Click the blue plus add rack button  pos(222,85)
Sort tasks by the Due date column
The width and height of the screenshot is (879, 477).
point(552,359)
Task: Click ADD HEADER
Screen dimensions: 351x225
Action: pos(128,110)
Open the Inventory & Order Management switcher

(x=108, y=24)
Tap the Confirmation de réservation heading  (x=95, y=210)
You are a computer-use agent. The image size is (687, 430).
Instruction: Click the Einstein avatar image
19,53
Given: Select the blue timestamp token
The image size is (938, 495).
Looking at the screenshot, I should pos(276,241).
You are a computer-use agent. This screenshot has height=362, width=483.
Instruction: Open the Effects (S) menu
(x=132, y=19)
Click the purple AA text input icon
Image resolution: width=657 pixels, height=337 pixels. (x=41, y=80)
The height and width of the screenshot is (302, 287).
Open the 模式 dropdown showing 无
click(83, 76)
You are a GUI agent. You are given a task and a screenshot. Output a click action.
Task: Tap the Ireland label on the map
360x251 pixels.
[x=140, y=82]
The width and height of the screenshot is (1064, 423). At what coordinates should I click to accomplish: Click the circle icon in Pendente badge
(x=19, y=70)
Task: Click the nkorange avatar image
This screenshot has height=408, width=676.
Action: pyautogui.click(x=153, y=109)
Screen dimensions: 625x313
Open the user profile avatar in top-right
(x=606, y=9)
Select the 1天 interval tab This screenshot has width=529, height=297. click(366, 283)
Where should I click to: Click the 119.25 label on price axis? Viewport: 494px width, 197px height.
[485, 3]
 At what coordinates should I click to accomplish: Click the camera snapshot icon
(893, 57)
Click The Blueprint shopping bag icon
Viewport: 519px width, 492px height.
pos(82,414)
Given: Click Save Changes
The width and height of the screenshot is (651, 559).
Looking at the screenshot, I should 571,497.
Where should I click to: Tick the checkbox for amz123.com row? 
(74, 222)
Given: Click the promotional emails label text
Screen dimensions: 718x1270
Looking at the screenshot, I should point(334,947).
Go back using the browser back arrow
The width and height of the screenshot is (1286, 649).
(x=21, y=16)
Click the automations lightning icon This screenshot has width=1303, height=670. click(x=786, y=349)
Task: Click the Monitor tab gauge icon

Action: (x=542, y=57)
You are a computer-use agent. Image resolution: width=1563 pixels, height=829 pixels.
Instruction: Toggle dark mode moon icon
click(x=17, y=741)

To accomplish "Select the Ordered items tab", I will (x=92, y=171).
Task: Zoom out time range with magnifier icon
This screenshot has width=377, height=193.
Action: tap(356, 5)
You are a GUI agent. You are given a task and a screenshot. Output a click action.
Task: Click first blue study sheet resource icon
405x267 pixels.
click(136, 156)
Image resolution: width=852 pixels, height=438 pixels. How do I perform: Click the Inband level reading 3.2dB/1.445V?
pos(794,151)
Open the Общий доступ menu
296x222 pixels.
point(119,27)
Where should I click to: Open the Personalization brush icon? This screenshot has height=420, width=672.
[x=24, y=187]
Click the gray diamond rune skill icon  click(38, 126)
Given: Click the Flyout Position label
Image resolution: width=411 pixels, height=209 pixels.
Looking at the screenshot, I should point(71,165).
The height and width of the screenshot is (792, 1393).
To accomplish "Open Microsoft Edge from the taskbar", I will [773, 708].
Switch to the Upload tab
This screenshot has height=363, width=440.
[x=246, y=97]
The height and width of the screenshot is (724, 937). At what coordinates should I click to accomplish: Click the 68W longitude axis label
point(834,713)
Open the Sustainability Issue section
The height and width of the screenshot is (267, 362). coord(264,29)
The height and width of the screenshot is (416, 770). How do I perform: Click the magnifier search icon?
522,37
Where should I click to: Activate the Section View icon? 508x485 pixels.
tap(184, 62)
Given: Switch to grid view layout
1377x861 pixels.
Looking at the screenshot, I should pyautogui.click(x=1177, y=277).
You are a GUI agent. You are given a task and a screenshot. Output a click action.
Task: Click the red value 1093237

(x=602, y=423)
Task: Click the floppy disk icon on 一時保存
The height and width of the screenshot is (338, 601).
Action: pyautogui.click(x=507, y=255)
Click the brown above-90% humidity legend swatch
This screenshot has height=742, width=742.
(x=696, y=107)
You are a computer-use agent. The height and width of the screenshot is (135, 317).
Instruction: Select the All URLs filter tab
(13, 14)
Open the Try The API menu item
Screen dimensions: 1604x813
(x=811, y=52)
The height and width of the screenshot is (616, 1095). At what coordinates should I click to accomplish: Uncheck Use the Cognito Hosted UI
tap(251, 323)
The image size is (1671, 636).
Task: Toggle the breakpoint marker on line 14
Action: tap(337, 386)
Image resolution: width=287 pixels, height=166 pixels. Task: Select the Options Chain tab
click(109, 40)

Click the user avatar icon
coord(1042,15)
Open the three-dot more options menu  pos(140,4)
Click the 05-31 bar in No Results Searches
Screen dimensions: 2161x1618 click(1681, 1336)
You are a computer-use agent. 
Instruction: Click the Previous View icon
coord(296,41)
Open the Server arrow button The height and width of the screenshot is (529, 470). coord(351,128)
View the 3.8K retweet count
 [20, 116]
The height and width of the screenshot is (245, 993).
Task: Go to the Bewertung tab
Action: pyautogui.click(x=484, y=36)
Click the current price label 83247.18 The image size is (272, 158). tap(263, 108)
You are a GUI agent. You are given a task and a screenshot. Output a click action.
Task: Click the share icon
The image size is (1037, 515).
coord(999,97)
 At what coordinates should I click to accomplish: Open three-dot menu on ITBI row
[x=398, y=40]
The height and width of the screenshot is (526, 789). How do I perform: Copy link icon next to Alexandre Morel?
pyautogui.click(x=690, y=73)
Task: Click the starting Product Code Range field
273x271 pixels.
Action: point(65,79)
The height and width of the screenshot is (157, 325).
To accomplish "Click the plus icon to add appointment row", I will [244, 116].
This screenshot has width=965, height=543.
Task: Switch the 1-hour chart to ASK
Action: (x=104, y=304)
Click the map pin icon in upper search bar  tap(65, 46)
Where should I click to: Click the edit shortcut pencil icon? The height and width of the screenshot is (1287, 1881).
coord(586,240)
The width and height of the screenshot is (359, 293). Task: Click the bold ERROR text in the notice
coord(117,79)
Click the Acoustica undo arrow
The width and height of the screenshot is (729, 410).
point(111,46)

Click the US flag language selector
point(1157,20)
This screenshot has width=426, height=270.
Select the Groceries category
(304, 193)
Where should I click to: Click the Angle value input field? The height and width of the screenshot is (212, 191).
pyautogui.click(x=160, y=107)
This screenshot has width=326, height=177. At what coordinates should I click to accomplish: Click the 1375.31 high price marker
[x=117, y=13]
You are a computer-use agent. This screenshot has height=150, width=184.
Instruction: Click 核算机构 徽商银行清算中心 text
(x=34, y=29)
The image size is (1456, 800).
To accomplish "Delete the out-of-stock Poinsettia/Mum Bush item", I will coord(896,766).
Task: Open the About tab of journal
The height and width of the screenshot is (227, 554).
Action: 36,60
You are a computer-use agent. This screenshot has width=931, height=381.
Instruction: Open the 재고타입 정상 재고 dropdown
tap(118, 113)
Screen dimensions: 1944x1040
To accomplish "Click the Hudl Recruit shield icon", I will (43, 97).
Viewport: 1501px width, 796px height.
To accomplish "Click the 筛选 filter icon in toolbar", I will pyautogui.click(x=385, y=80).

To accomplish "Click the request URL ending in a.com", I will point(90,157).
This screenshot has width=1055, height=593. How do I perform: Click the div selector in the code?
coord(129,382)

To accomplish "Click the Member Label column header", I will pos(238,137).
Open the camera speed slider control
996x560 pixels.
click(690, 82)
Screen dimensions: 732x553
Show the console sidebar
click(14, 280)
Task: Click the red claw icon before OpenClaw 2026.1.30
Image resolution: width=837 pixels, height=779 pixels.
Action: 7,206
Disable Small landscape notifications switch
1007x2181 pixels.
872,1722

과제 내용:
"The width and height of the screenshot is (1064, 423)." 문구가 있는 행부터 "(x=19, y=70)" 문구가 있는 행까지 요청을 포함해 다시 적되, 답에 나온 좌표의 모든 숫자를 75씩 옮기세요.

정답:
The width and height of the screenshot is (1064, 423). At what coordinates should I click to accomplish: Click the circle icon in Pendente badge
(x=94, y=145)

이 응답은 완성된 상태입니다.